▶ **Directions**
Rewrite the material from the line with "Open settings gear in bottom-left sidebar" up to and including the line with "Action: (x=713, y=410)", putting "snipping" in place of "scissors" and changing nothing else.
--- Dataset rows ---
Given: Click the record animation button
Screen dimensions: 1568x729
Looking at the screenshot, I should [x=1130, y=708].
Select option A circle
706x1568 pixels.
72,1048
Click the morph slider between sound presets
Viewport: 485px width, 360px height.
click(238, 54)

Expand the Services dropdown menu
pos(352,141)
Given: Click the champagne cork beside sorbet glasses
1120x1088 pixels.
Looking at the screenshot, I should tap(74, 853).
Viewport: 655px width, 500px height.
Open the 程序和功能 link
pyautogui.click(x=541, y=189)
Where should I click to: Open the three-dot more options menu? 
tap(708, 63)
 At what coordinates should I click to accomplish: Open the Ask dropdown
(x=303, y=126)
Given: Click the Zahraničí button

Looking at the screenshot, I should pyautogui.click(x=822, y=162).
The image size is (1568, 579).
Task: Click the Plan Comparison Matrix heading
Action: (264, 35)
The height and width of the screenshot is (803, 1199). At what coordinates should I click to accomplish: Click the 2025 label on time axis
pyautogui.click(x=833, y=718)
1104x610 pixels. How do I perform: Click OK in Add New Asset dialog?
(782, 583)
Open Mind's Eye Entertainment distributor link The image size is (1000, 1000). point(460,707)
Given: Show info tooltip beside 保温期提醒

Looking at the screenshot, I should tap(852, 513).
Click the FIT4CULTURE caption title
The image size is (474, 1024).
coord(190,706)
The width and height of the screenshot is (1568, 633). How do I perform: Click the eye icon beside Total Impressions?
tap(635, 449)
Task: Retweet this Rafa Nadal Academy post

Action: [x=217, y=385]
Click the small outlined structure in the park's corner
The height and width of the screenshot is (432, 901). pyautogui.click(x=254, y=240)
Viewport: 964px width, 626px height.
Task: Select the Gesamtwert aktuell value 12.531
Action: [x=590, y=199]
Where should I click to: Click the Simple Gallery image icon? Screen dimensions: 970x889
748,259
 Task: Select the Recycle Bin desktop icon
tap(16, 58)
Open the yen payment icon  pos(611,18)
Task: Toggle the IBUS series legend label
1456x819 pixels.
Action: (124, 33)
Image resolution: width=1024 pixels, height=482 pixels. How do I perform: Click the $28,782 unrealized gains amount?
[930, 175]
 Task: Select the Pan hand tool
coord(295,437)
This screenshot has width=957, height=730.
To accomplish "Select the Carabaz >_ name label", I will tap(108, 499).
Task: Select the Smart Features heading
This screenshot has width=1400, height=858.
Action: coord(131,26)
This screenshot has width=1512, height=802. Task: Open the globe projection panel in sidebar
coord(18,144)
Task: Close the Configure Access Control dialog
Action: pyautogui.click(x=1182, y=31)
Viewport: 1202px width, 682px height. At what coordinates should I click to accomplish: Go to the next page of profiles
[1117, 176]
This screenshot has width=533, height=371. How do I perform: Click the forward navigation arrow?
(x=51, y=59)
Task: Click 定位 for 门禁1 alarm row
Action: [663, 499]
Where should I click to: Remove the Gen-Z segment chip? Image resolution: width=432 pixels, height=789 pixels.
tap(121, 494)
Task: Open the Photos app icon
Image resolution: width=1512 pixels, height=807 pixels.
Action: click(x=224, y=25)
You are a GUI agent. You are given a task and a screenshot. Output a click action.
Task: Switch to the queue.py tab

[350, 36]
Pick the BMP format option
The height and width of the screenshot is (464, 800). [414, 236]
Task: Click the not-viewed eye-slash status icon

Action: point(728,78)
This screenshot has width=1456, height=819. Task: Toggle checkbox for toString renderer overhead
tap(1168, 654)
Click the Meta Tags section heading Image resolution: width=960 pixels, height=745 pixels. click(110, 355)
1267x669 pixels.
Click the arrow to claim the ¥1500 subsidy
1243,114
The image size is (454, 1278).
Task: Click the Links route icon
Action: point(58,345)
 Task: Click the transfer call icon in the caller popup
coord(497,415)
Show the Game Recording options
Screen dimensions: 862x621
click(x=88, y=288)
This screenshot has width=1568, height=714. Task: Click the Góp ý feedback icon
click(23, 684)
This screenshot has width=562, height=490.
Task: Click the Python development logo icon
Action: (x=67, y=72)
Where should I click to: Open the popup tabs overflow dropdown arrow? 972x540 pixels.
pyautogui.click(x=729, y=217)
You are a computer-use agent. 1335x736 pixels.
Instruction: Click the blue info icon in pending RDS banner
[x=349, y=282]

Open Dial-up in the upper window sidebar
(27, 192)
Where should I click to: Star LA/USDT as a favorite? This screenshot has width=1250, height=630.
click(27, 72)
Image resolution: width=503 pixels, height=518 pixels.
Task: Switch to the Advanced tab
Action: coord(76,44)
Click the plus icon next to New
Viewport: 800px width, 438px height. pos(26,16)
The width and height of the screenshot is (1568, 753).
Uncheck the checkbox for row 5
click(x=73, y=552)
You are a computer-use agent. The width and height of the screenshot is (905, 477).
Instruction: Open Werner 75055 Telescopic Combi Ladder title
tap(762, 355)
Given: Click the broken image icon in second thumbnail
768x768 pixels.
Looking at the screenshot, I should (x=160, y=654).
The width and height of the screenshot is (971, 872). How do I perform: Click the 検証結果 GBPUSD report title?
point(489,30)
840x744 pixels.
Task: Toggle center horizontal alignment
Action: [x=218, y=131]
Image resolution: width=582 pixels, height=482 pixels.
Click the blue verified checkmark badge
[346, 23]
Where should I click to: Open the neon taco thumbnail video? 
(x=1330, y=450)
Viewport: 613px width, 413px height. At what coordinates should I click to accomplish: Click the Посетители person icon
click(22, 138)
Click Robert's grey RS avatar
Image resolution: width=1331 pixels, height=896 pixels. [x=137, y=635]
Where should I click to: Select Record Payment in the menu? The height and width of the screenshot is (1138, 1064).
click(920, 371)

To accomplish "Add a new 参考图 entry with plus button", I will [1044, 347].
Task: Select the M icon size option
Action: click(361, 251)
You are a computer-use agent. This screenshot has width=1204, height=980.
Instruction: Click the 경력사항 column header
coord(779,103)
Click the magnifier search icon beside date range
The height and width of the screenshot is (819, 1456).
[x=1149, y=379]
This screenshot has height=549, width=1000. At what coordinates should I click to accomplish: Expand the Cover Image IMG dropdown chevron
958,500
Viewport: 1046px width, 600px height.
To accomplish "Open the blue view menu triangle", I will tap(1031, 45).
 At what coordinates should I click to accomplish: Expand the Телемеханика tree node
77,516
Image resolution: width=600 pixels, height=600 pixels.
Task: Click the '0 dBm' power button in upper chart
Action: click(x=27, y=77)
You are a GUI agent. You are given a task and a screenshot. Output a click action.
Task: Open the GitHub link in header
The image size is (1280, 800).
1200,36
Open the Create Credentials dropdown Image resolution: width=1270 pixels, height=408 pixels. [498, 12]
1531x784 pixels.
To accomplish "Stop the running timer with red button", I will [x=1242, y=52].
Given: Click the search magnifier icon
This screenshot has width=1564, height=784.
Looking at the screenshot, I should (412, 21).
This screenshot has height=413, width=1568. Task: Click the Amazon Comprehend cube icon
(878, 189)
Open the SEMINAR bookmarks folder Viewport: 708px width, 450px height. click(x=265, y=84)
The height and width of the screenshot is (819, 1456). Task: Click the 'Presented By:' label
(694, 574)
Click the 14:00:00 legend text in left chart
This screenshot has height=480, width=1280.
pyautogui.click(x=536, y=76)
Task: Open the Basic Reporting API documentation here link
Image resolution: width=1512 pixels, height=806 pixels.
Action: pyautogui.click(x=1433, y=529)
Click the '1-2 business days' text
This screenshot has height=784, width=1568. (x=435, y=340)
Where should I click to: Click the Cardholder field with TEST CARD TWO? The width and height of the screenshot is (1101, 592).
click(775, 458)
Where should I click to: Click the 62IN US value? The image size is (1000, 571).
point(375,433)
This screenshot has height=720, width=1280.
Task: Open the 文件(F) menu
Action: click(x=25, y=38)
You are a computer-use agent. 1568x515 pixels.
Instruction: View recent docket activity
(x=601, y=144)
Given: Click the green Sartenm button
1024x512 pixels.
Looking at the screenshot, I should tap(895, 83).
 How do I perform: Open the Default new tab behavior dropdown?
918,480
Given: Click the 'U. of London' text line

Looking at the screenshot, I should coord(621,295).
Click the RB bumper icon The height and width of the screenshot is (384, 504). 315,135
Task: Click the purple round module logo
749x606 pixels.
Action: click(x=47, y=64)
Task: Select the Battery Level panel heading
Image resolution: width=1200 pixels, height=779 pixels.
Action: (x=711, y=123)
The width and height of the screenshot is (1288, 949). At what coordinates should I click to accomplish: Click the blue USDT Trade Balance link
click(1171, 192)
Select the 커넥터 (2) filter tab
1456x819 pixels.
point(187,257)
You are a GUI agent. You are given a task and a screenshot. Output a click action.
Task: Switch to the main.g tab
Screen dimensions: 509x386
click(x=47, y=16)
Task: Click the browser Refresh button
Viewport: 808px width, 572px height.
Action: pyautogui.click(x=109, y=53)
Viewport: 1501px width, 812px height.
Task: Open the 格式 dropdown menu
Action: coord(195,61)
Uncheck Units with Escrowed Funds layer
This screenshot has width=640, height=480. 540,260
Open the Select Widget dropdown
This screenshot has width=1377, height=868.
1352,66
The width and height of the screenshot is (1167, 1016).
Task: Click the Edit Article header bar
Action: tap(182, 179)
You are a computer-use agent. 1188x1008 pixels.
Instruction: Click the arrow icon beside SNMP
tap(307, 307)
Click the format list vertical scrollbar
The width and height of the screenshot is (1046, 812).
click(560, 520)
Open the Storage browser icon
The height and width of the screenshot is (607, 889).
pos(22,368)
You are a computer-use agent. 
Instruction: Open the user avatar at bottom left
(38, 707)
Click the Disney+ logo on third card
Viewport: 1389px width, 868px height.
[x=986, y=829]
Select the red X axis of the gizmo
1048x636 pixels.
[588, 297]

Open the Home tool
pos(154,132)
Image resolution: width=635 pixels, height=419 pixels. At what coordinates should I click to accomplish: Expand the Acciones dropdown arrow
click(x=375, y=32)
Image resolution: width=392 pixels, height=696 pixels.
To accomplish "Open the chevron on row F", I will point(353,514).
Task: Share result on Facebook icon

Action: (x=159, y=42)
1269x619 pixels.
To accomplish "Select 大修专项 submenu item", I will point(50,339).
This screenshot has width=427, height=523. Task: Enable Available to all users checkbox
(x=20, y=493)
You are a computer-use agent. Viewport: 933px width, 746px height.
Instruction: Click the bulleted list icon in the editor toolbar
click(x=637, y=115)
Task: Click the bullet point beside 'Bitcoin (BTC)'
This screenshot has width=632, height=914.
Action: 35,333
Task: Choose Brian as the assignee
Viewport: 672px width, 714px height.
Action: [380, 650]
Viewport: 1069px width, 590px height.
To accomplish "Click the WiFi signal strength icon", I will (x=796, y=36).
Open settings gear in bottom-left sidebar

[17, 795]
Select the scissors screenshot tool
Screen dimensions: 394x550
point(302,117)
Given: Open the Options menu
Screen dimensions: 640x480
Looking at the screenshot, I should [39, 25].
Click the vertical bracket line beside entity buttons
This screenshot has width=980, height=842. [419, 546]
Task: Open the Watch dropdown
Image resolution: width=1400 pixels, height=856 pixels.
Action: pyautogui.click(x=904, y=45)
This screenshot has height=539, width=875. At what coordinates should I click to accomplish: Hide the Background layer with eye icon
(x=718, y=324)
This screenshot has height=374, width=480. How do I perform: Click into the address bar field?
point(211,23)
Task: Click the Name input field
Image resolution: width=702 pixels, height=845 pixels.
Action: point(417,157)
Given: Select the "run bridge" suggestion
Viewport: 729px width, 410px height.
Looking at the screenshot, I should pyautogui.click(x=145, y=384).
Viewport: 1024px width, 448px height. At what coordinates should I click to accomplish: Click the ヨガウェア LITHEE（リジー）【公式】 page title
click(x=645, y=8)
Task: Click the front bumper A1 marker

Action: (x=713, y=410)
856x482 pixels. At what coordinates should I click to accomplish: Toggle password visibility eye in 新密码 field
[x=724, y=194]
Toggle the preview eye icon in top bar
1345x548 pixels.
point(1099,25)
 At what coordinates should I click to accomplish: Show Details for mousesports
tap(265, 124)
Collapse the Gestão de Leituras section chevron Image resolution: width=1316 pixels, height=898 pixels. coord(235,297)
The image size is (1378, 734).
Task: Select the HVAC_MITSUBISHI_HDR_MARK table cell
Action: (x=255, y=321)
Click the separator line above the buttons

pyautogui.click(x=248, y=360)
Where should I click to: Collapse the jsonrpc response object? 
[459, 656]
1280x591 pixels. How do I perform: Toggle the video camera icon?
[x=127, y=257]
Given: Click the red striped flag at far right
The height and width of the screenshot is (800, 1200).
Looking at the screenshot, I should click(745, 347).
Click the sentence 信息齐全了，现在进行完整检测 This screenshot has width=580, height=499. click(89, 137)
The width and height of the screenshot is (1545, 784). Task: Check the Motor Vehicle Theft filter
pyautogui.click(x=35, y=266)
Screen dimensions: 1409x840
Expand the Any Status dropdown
---
▶ **Solution to the exercise**
Open settings gear in bottom-left sidebar

[17, 795]
Select the snipping screenshot tool
Screen dimensions: 394x550
point(302,117)
Given: Open the Options menu
Screen dimensions: 640x480
Looking at the screenshot, I should [39, 25].
Click the vertical bracket line beside entity buttons
This screenshot has width=980, height=842. [419, 546]
Task: Open the Watch dropdown
Image resolution: width=1400 pixels, height=856 pixels.
Action: pyautogui.click(x=904, y=45)
This screenshot has height=539, width=875. At what coordinates should I click to accomplish: Hide the Background layer with eye icon
(x=718, y=324)
This screenshot has height=374, width=480. How do I perform: Click into the address bar field?
point(211,23)
Task: Click the Name input field
Image resolution: width=702 pixels, height=845 pixels.
Action: point(417,157)
Given: Select the "run bridge" suggestion
Viewport: 729px width, 410px height.
Looking at the screenshot, I should pyautogui.click(x=145, y=384).
Viewport: 1024px width, 448px height. At what coordinates should I click to accomplish: Click the ヨガウェア LITHEE（リジー）【公式】 page title
click(x=645, y=8)
Task: Click the front bumper A1 marker

Action: (x=713, y=410)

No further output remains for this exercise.